___ Data for this task ___

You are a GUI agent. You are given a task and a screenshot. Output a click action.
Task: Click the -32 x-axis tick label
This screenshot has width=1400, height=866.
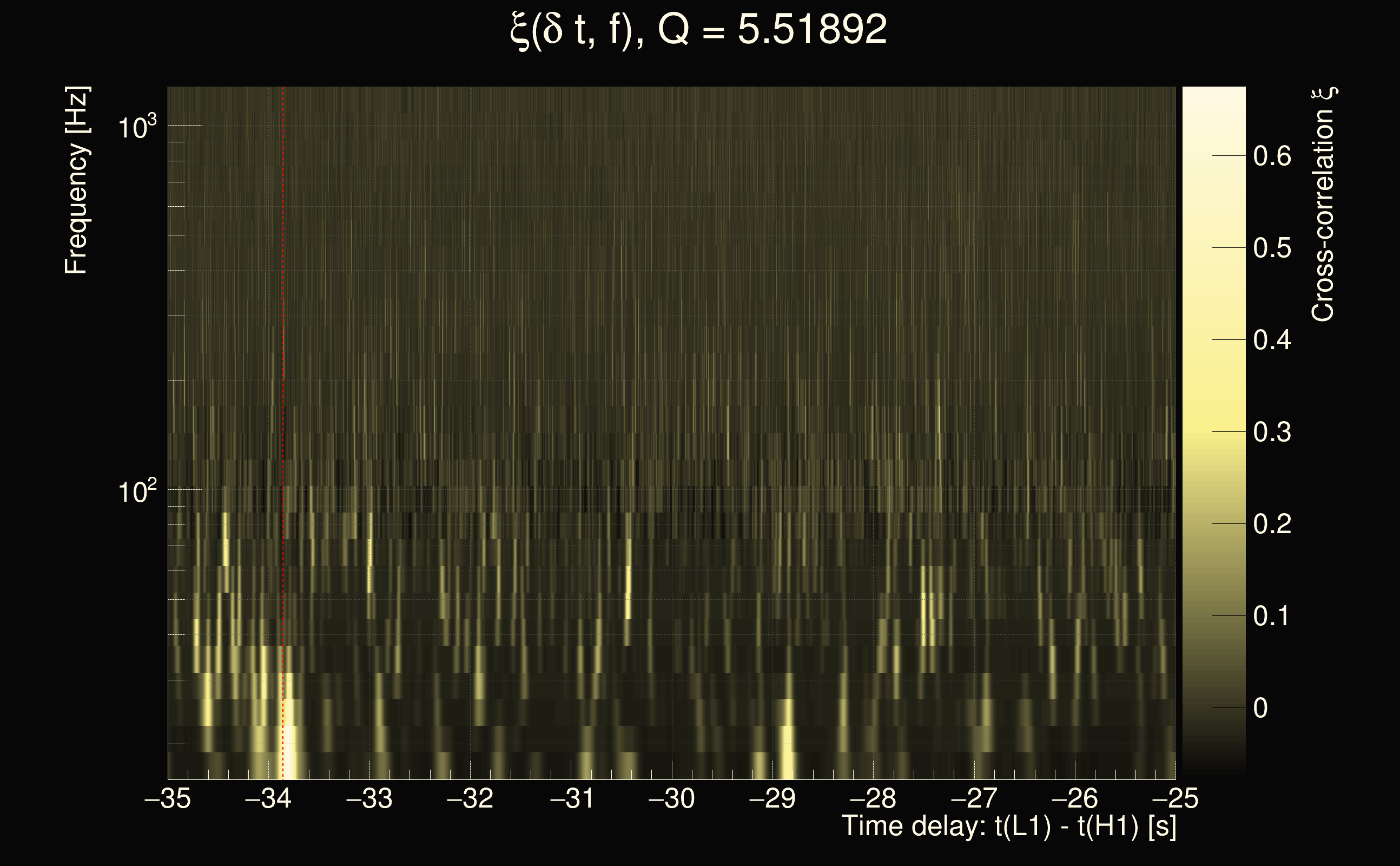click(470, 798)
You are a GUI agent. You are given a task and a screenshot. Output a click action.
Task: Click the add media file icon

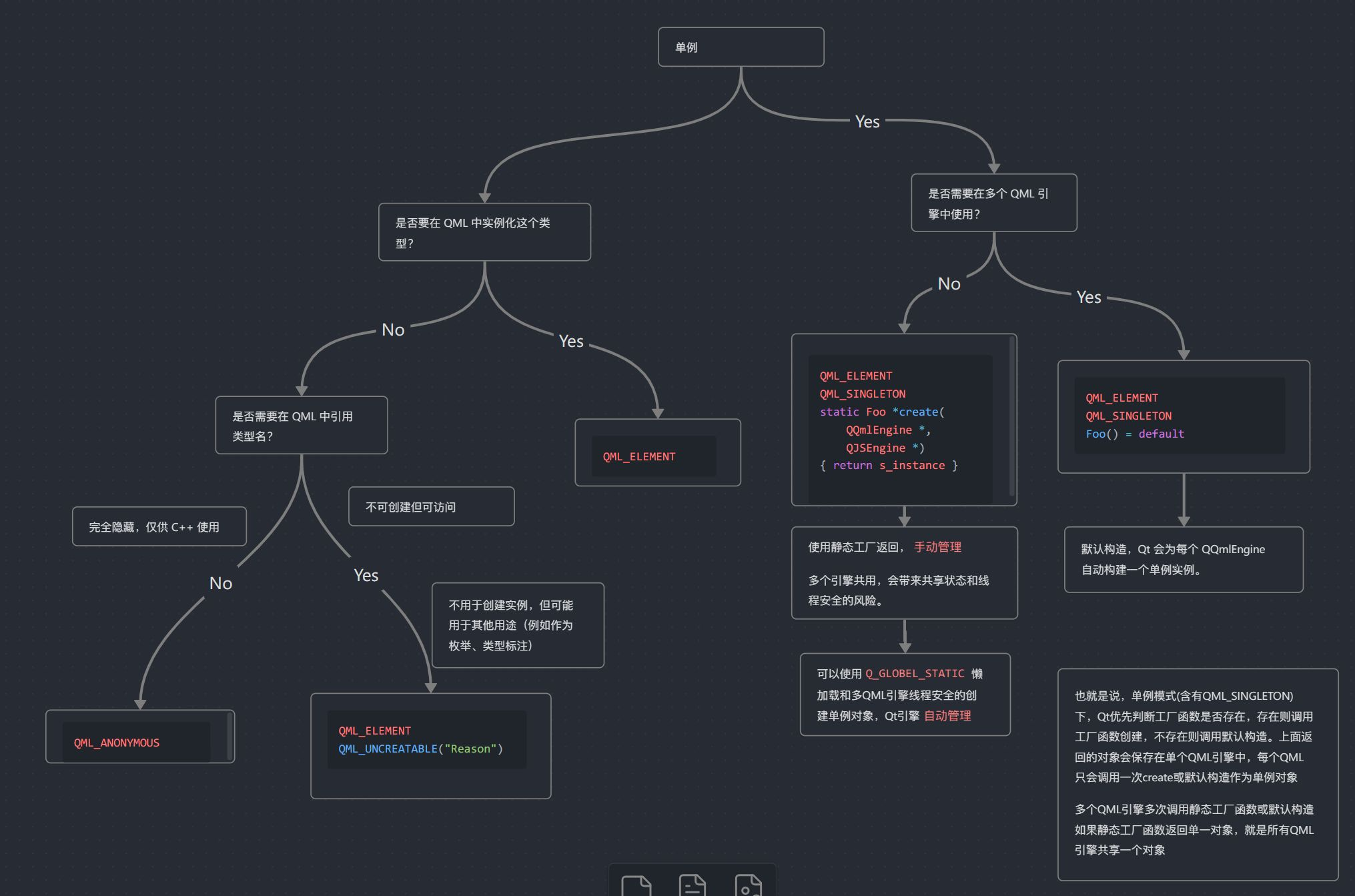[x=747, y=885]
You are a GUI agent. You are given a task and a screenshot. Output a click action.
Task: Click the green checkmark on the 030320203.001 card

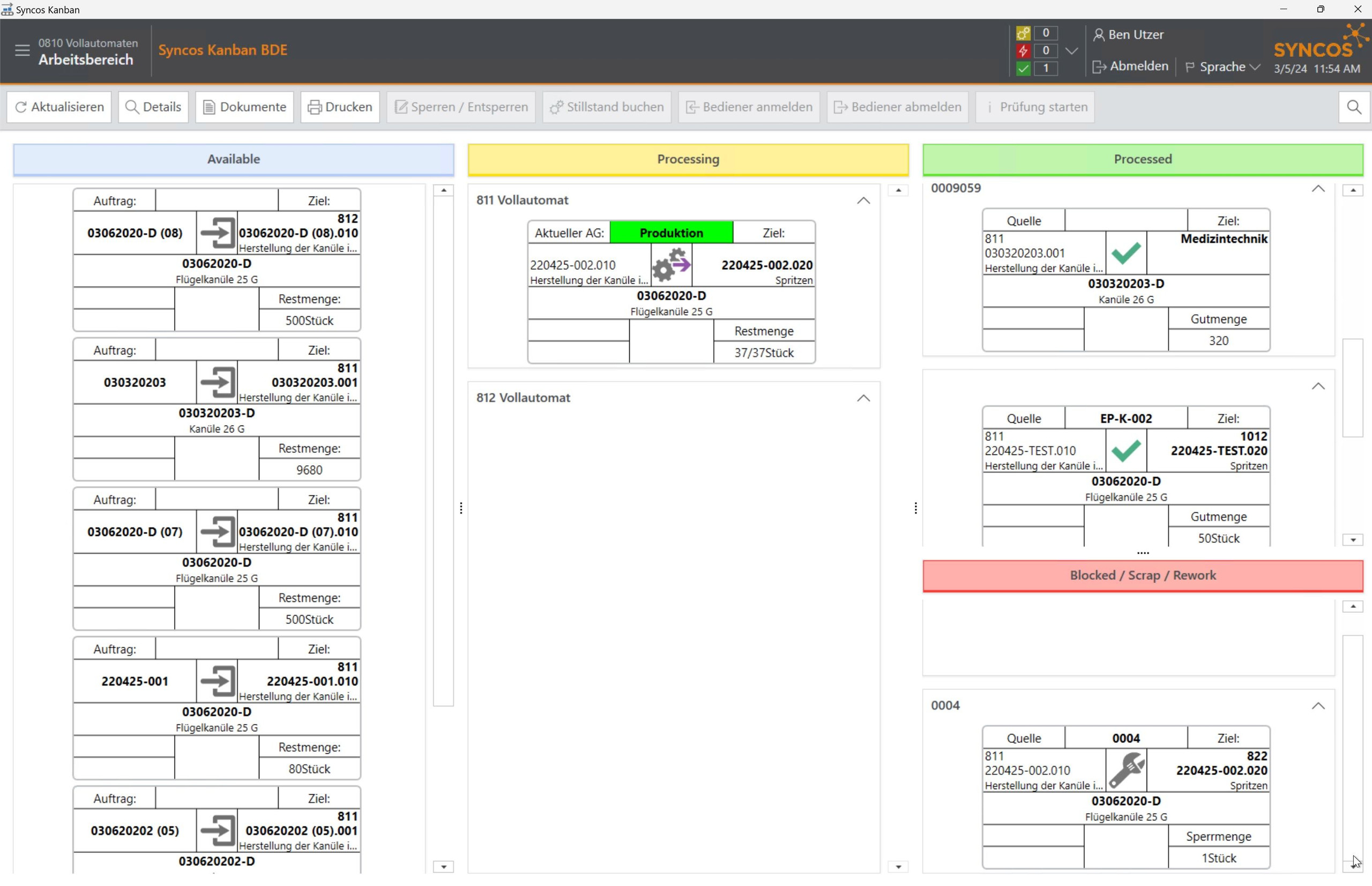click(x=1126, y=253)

___
___ Data for this task ___

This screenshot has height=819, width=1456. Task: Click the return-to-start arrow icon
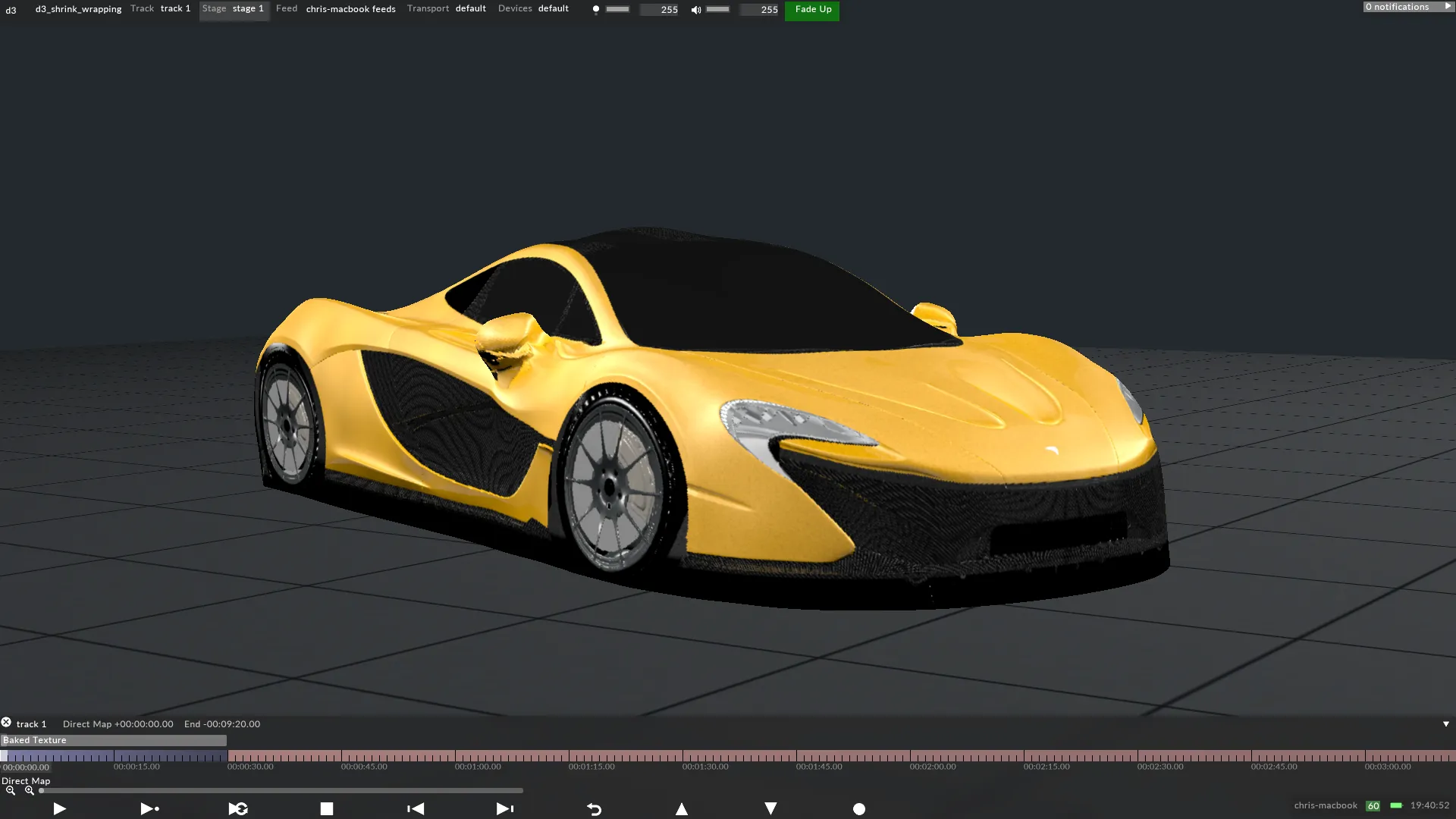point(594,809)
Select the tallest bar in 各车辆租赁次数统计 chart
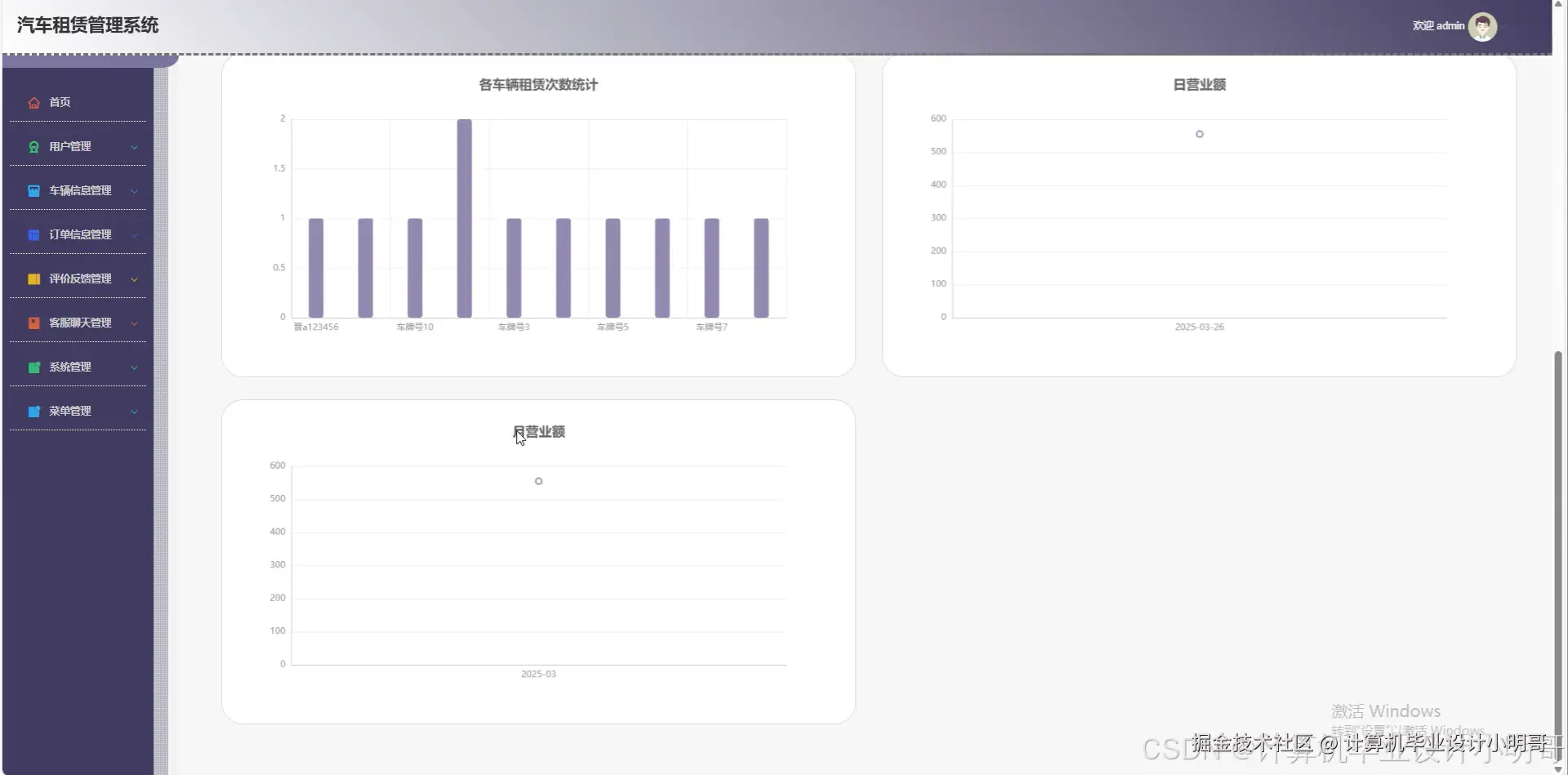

___
___ Data for this task ___

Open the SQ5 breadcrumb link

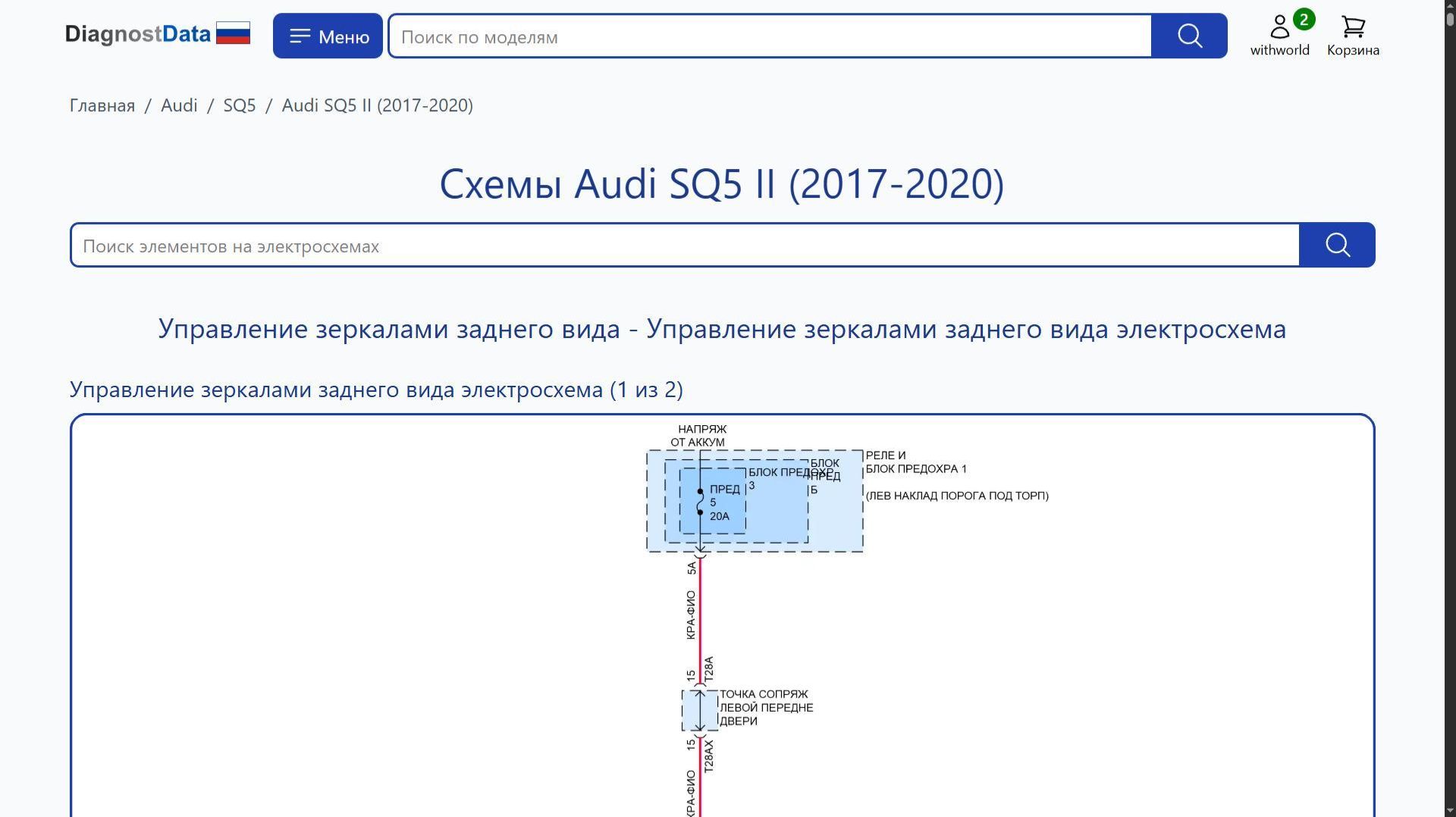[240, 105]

___

→ Task to carry out
Word for word, write out the lines above running from the one with "This screenshot has height=819, width=1456." up to and including the one with "Select the tallest bar in 各车辆租赁次数统计 chart". Drop any picture.

→ Result
This screenshot has height=819, width=1456. Task: Click the return-to-start arrow icon
point(594,809)
Select the tallest bar in 各车辆租赁次数统计 chart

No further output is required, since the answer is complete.